**Extracted text**
Tiny water droplets may have protected the first self-replicating molecules from parasitic mutants. Recent experimental evidence shows that temporary compartmentalization may help RNA molecules resist takeover by shorter, faster replicating mutants.
As the earliest self-replicating RNA strands reproduced, mutations would inevitably arise. Mutations which shortened the molecule, even at the expense of it's function, would have a selective advantage. Based on kinetic chemical principles, shorter and less complex mutants with the capacity to copy themselves more quickly and produce more offspring would push out longer, more advanced RNA molecules. This would cause evolutionary stagnation such that an RNA molecule would be limited in it's ability to grow increasingly more sophisticated. These mutants may therefore be considered parasitic in the sense that they have a high sexual fitness but have lost their genetic "instruction manual" to do anything else.
Mathematical models suggest that having RNA's replicate in many discrete populations instead of one giant gene pool would solve this problem. By simple probability, some pockets would end up with fewer parasites, and in these insulated compartments longer more complex RNA's might be able to get a foothold.

**Data extract**
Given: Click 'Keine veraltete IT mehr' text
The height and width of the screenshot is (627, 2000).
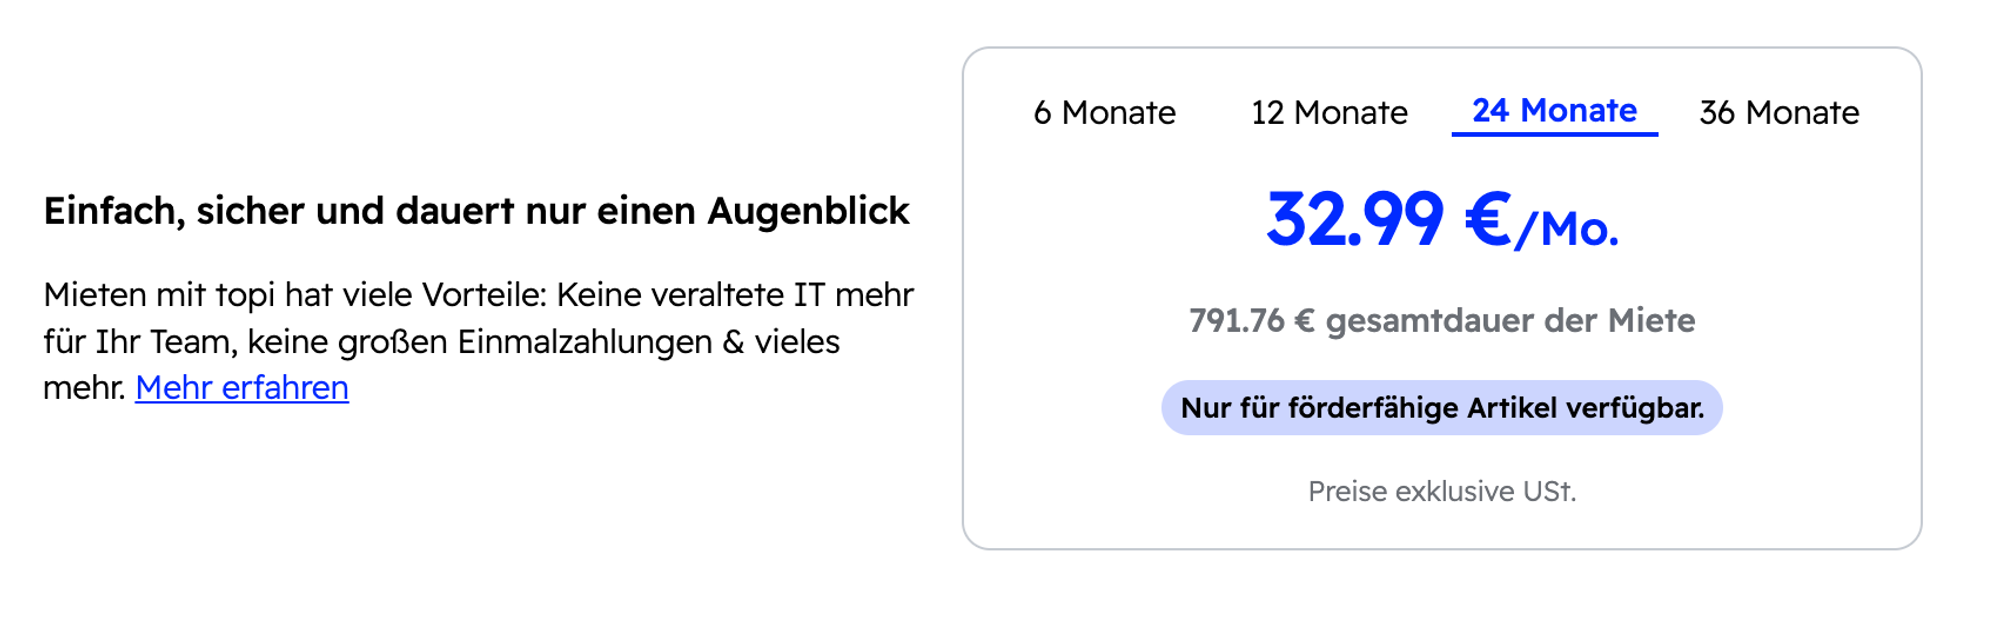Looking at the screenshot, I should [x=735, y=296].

**Activity**
Repeat the stretch of the text on early RNA replication above from "Mathematical models suggest" through "get a foothold.", word for word.

**Output for this exercise**
Mathematical models suggest that having RNA's replicate in many discrete populations instead of one giant gene pool would solve this problem. By simple probability, some pockets would end up with fewer parasites, and in these insulated compartments longer more complex RNA's might be able to get a foothold.